Private Lines workers could encourage other Local members to raise motions in their division meetings for such a demonstration, and circulate the petition that’s going around demanding that the Local 100 leadership organize it.
Of course one massive demonstration by the Local that ties up traffic and targets Mayor Bloomberg may not be enough to win the strike. So it should be viewed as the beginning of a campaign of mass protests.
NYCT workers’ Health Benefit Trust is on the verge of collapse and their contract expires in December. The Private Lines strike has strong sympathy in the rest of the Local, and NYCT workers know a victory there is necessary to prepare for their own fight. So NYCT workers have every reason to actively support the Private Lines strike.
The looming NYCT workers’ contract struggle is also the reason why a mobilization of the whole Local could be such a powerful weapon in support of the Queens strike.

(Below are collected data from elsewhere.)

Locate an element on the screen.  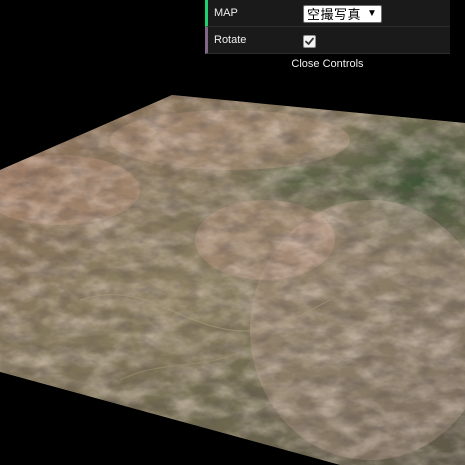
map-option-row: MAP 空撮写真 ▼ is located at coordinates (328, 14).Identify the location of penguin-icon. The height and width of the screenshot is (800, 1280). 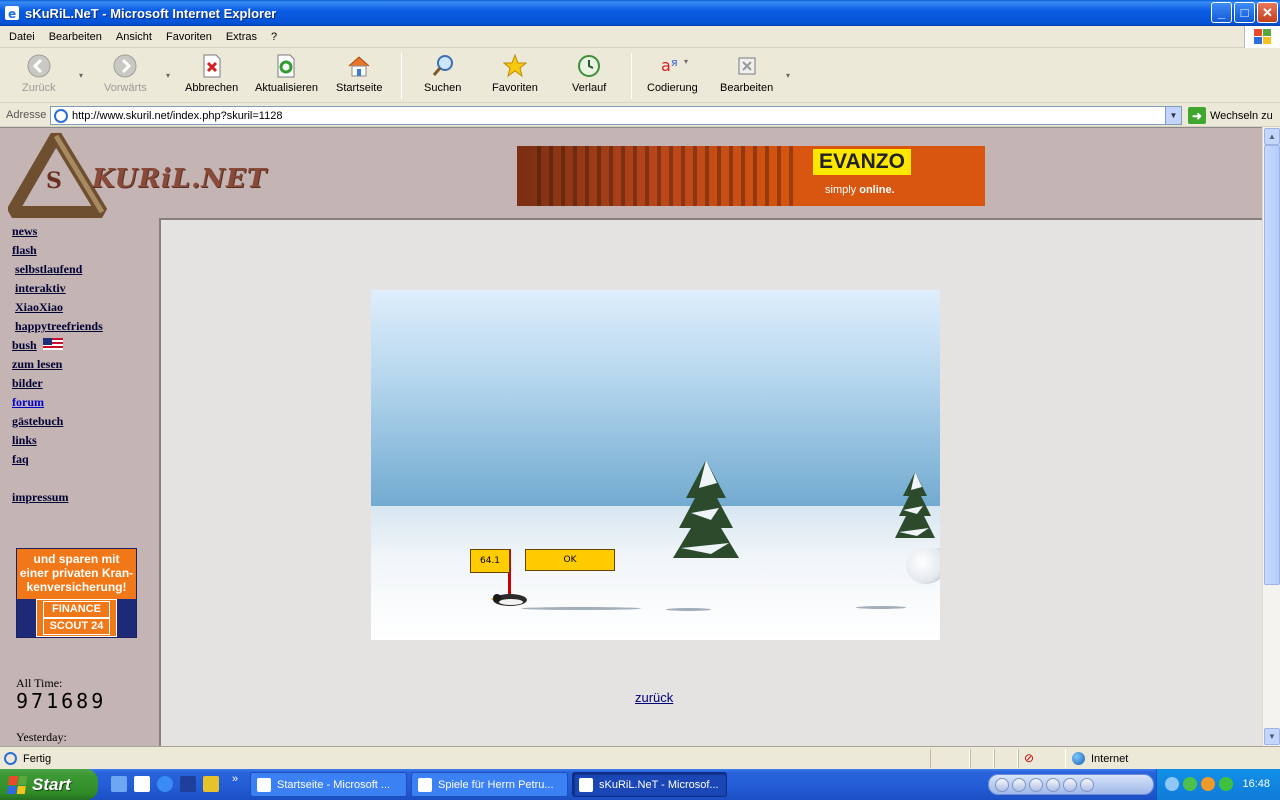
(509, 600).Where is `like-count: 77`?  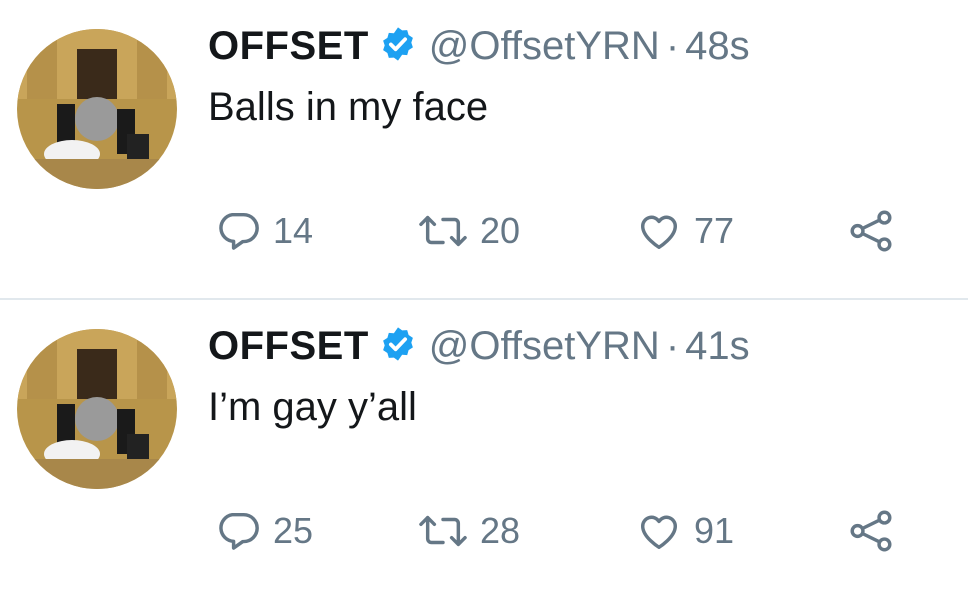
like-count: 77 is located at coordinates (714, 230).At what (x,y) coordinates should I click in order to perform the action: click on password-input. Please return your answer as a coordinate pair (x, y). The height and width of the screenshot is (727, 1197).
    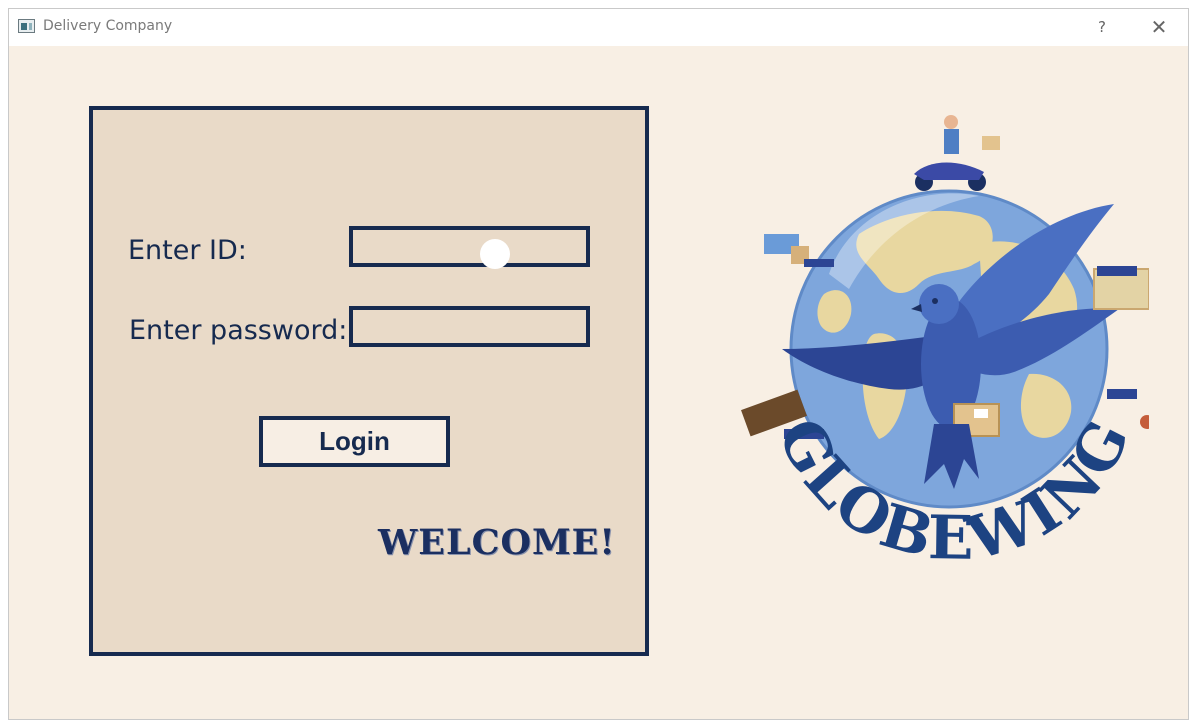
    Looking at the image, I should click on (470, 326).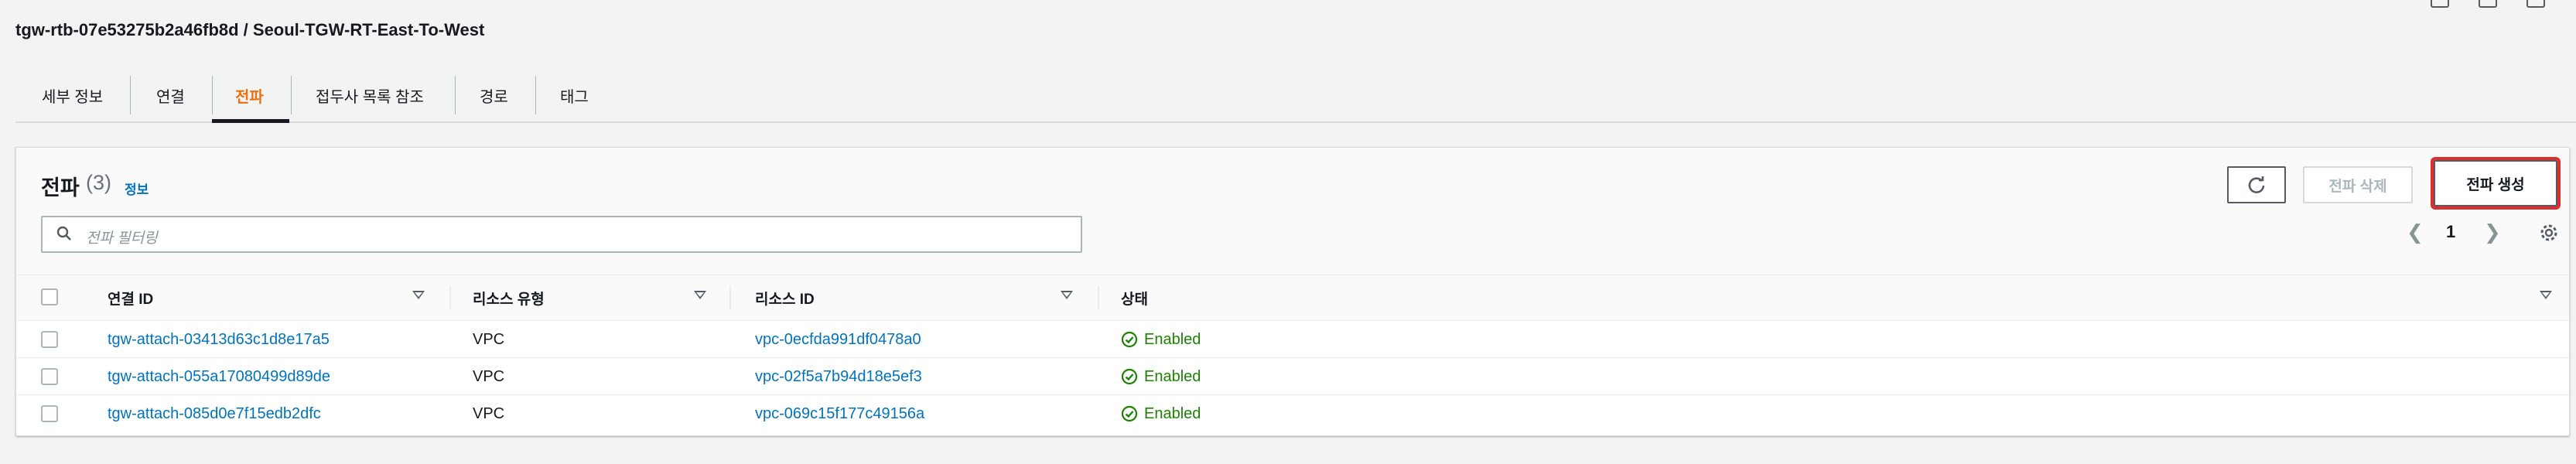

The bosses and politicians are scared to death of a possible transit strike shutting the city down at the end of the year and would be eager to defuse growing militancy among NYCT workers.
In fact, NYCT workers have shown that they want to more actively support the Private Lines strike, and that what’s missing is top-union leadership to organize the fight. For example, when Private Lines strikers recently visited the Coney Island Yards Overhaul Shop lunchroom, a trackworker supporter of RTW urged a Local-wide march across the Brooklyn Bridge. The suggestion got applause and cheers from the hundreds of Car Maintenance workers present. Car Maintenance V.P. Neil Persaud also said that he supported this idea. But when pressed on whether he would actually fight in the union for the action to be organized, Persaud didn’t commit himself.
Private Lines workers who want to see their struggle hit the bosses and politicians harder and spread throughout the Local must demand that their leaders make every effort to achieve this. NYCT workers must put similar pressure on their leaders, from Shop Stewards to Division leaders and Executive Board members. Take every opportunity to press them to support a mass demonstration by the Local to support the strike, and make them promise to raise motions to that effect at the highest levels they can.
NYCT workers particularly need to pressure elected leaders around Rank and File Advocate (R& FA). These “militants” like RTO Executive Board member Steve Downs and Local 100 Recording Secretary Noel Acevedo, have been speaking in support of ideas for taking the strike forward that are similar to some of those we are proposing. But so far we have not seen any evidence that they are really fighting for such actions at Division Executive Board meetings. Workers should tell them to put up or shut up!
If Private Lines strikers spread their call for action among Transit workers throughout the Local, there will be a groundswell of support for the Local to take action. If members corner officials everywhere they go with demands for the whole Local to take mass action in support of the Private Lines strike, we can pressure them to organize the actions we need to win the strike.
A victory in the strike will do much more than secure the Private Lines workers’ living and working conditions. It will unite and strengthen the whole Local in preparation for the big battles to come at the end of the year over the NYCT workers’ contract.